Here are eight of the seemingly plausible myths we hear from agrichemical corporations every day:
Pesticides are necessary to the feed the world
Pesticides aren't that dangerous
The dose makes the poison
The government is protecting us
GMOs reduce reliance on pesticides
We're weaning ourselves off of pesticides
Pesticides are the answer to global climate change
We need DDT to end malaria, combat bedbugs, etc.
Myth #1: "Pesticides are necessary to the feed the world"
Woman farmingReality: The most comprehensive analysis of world agriculture to date tells us that what can feed the world — and what feeds most of the world now, in fact — is small-scale agriculture that does not rely on pesticides.

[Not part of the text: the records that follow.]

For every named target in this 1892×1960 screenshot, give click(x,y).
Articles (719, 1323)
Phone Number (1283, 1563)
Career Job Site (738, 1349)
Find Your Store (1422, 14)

DowDuPont, Bayer (now merged with Monsanto), Syngenta and other pesticide producers have marketed their products as necessary to feed the world. Yet as insecticide use increased in the U.S. by a factor of 10 in the 50 years following World War II, crop losses almost doubled. Corn is illustrative: in place of crop rotations, most acreage was planted year after year only with corn. Despite more than a 1,000-fold increase in use of organophosphate insecticides, crop losses to insects has risen from 3.5% to 12% (D. Pimental and M. Pimental, 2008).
More to the point, hunger in an age of plenty isn't a problem of production (or yields, as the pesticide industry claims), efficiency or even distribution. It is a matter of priorities. If we were serious about feeding people, we wouldn't grow enough extra grain to feed 1/3 of the world's hungry — and then pour it into gas tanks.